GIVEN PROBLEM 1: Transcribe the browser automation page from "Launch Modes" up to and including "port (default: 9222)".
GIVEN PROBLEM 2: List the names of all fields declared in the BrowserConfig struct on the browser automation page.

SELECTED TEXT:
Browser Automation
Controlling a Chromium browser via CDP for web navigation, interaction, and data extraction
Overview
Aleph includes a full browser automation system that gives the AI agent the ability to navigate the web, interact with page elements, extract content, and capture screenshots. The system uses the Chrome DevTools Protocol (CDP) to control a Chromium instance, with an ARIA accessibility tree for structured page understanding.
Source locations:
- Runtime:
src/browser/runtime.rs - Actions:
src/browser/actions.rs - Snapshots:
src/browser/snapshot.rs - Types:
src/browser/types.rs - Tool wrapper:
src/builtin_tools/browser.rs - Discovery:
src/browser/discovery.rs
Architecture
┌─────────────────────────────────────────────┐
│ BrowserTool │
│ (AlephTool interface) │
│ │
│ Arc<Mutex<Option<BrowserRuntime>>> │
│ Optional ApprovalPolicy │
└──────────────────┬──────────────────────────┘
│
▼
┌─────────────────────────────────────────────┐
│ BrowserRuntime │
│ (CDP transport layer) │
│ │
│ Browser (chromiumoxide) │
│ HashMap<TabId, Page> │
│ CDP event loop (tokio task) │
└──────────────────┬──────────────────────────┘
│ Chrome DevTools Protocol
▼
┌─────────────────────────────────────────────┐
│ Chromium Instance │
│ (headless or headed mode) │
└─────────────────────────────────────────────┘The BrowserTool is the AlephTool implementation that the agent interacts with. It wraps a BrowserRuntime in Arc<Mutex<Option<...>>> so the tool can be cloned (required by the AlephTool trait) while sharing a single browser instance. The BrowserRuntime manages the actual Chromium process via the chromiumoxide crate.
Launch Modes
Aleph supports three ways to obtain a browser instance:
| Mode | Description | Configuration |
|---|---|---|
| Auto | Automatically discover a Chromium binary on the system | LaunchMode::Auto |
| Binary | Use a specific browser executable path | LaunchMode::Binary { path } |
| Connect | Connect to an existing browser via WebSocket | LaunchMode::Connect { endpoint } |
Browser Configuration
pub struct BrowserConfig {
pub mode: LaunchMode, // Auto, Binary, or Connect
pub headless: bool, // Headless mode (default: false)
pub cdp_port: u16, // CDP port (default: 9222)
pub user_data_dir: Option<String>, // Custom profile directory
pub extra_args: Vec<String>, // Extra Chromium command-line args
}Chromium Discovery
In Auto mode, Aleph searches for Chromium in well-known locations. The find_chromium() function checks platform-specific paths to locate a suitable browser binary.

Screen-element location records:
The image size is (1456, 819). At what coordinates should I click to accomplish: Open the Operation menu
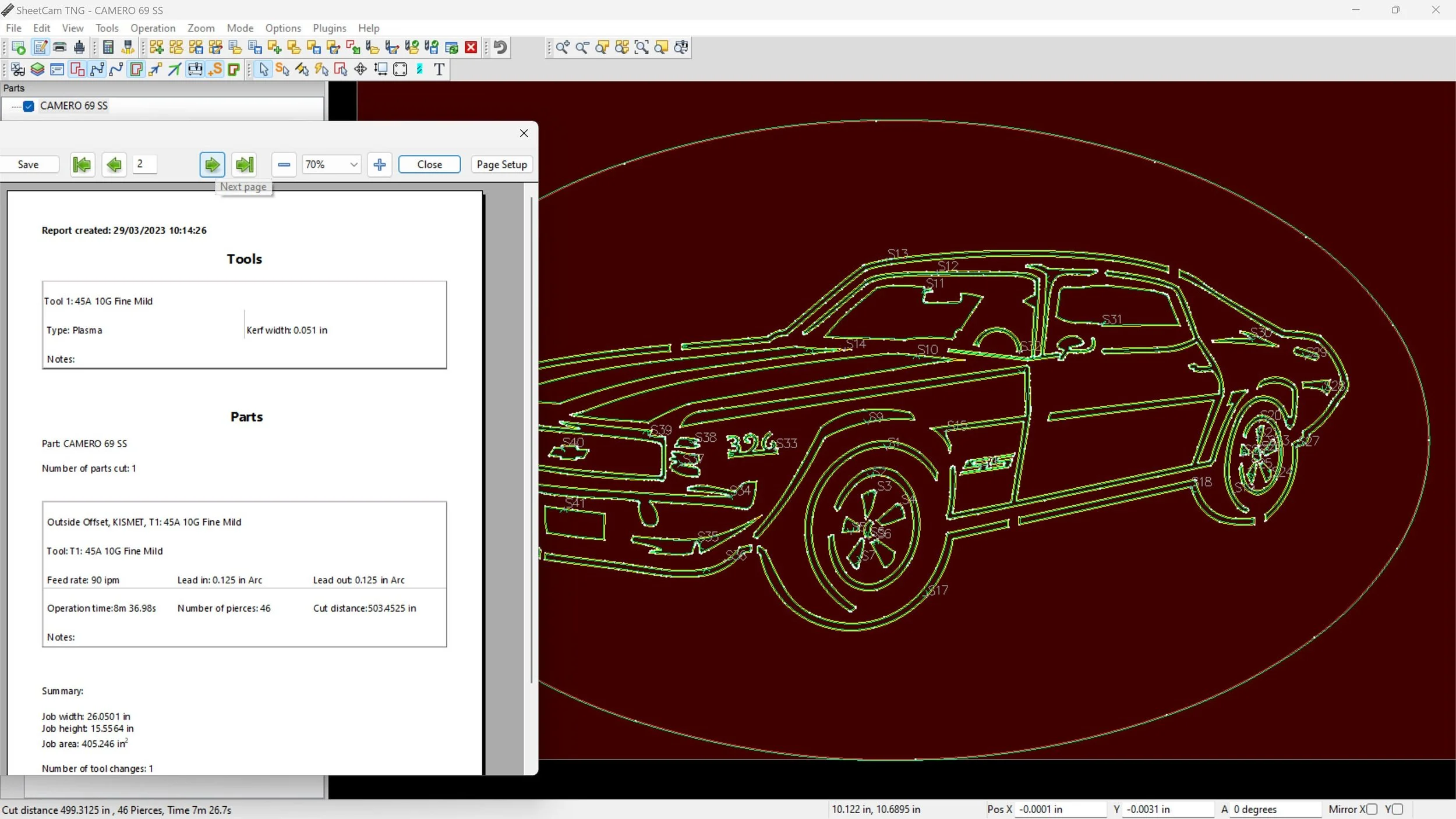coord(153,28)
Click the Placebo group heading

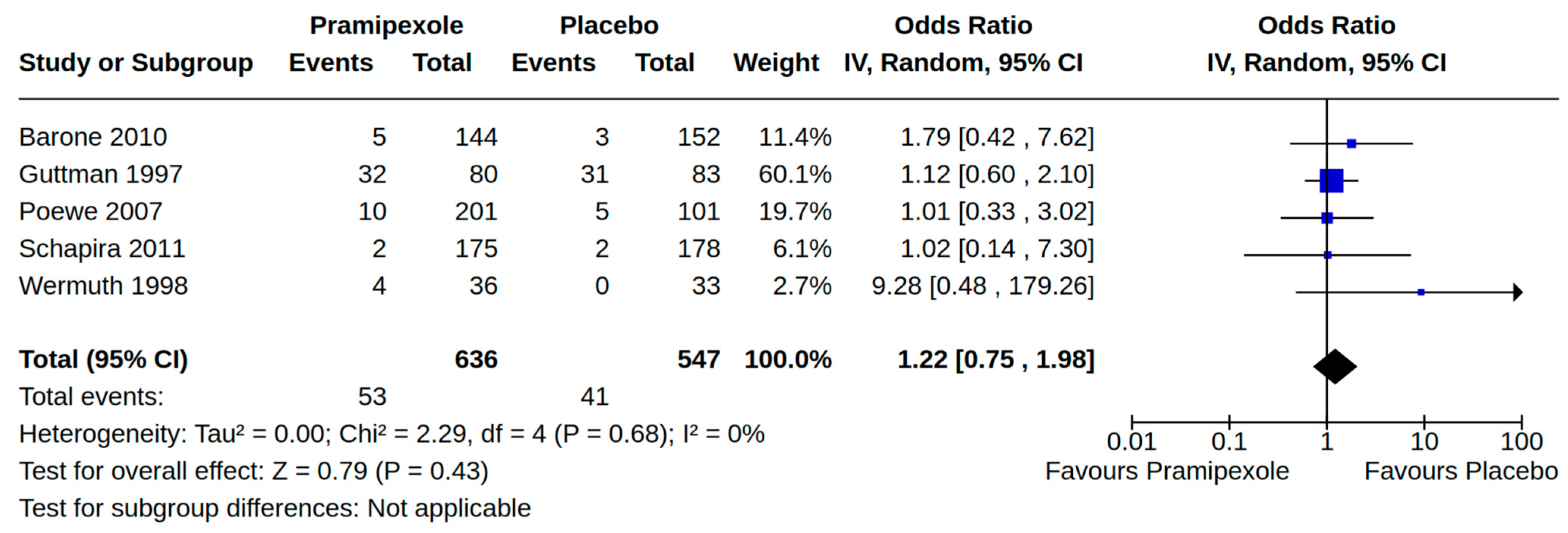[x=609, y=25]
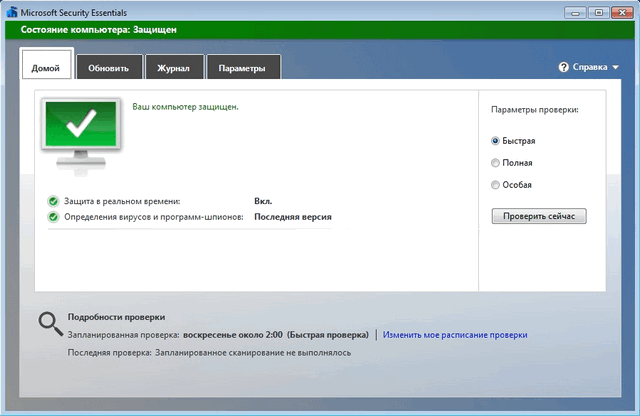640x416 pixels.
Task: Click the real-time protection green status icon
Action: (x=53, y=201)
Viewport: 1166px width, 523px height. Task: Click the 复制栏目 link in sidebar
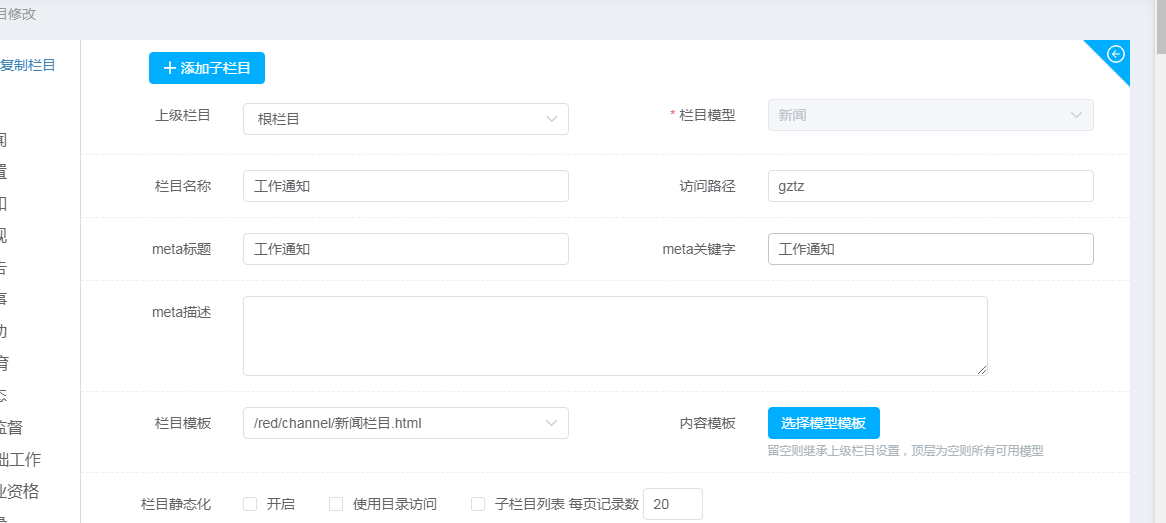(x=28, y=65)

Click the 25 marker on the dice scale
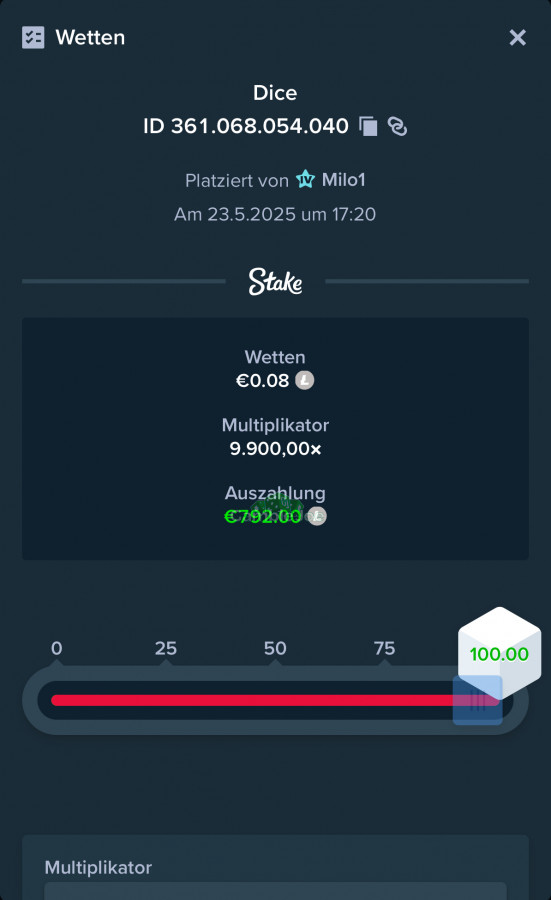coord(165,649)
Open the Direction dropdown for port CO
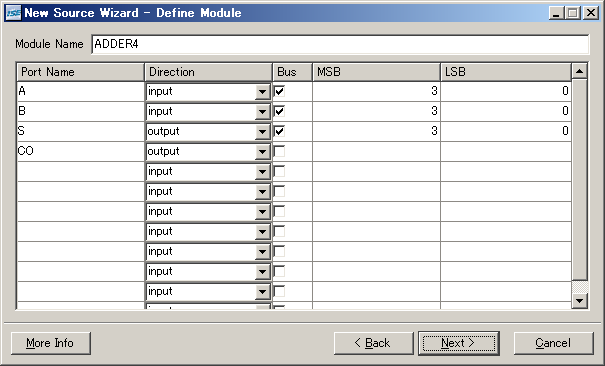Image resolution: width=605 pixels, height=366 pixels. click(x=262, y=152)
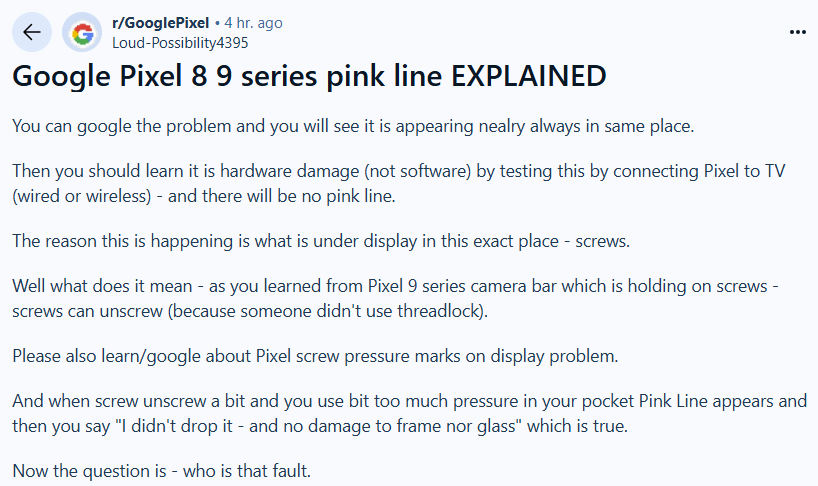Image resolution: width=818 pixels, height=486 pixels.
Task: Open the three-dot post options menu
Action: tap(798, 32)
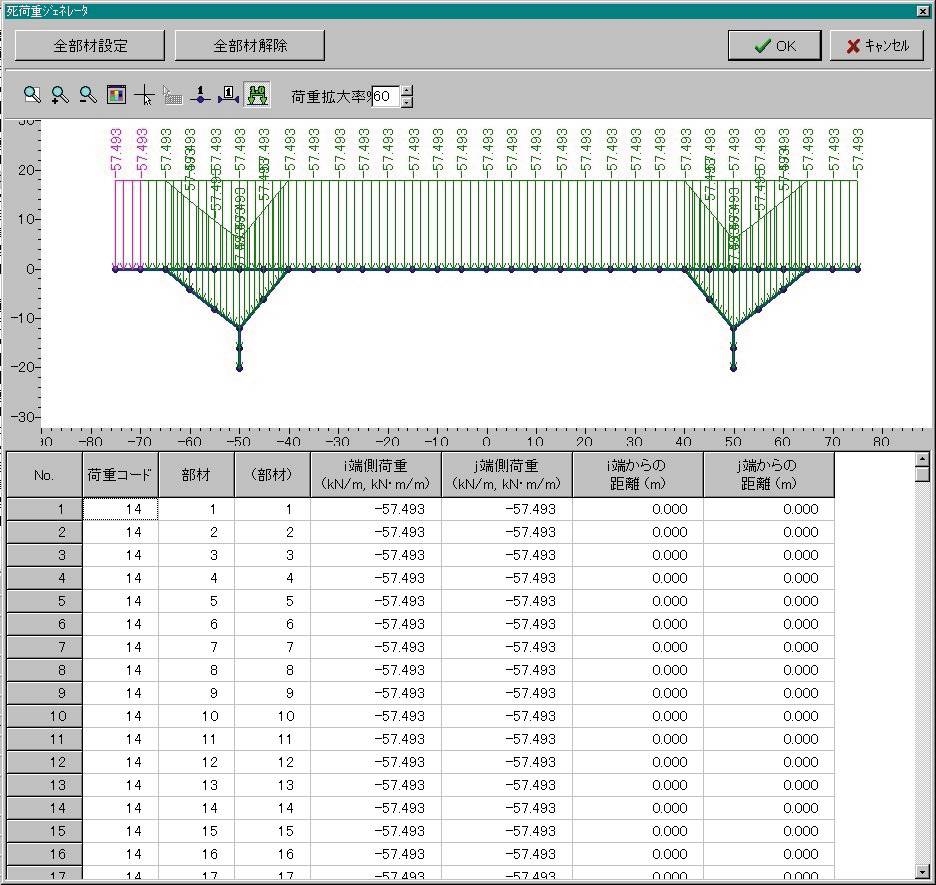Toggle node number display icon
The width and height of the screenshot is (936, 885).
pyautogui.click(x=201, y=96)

FINAL RESULT 1:
Launch Modes
Aleph supports three ways to obtain a browser instance:
| Mode | Description | Configuration |
|---|---|---|
| Auto | Automatically discover a Chromium binary on the system | LaunchMode::Auto |
| Binary | Use a specific browser executable path | LaunchMode::Binary { path } |
| Connect | Connect to an existing browser via WebSocket | LaunchMode::Connect { endpoint } |
Browser Configuration
pub struct BrowserConfig {
pub mode: LaunchMode, // Auto, Binary, or Connect
pub headless: bool, // Headless mode (default: false)
pub cdp_port: u16, // CDP port (default: 9222)

FINAL RESULT 2: mode, headless, cdp_port, user_data_dir, extra_args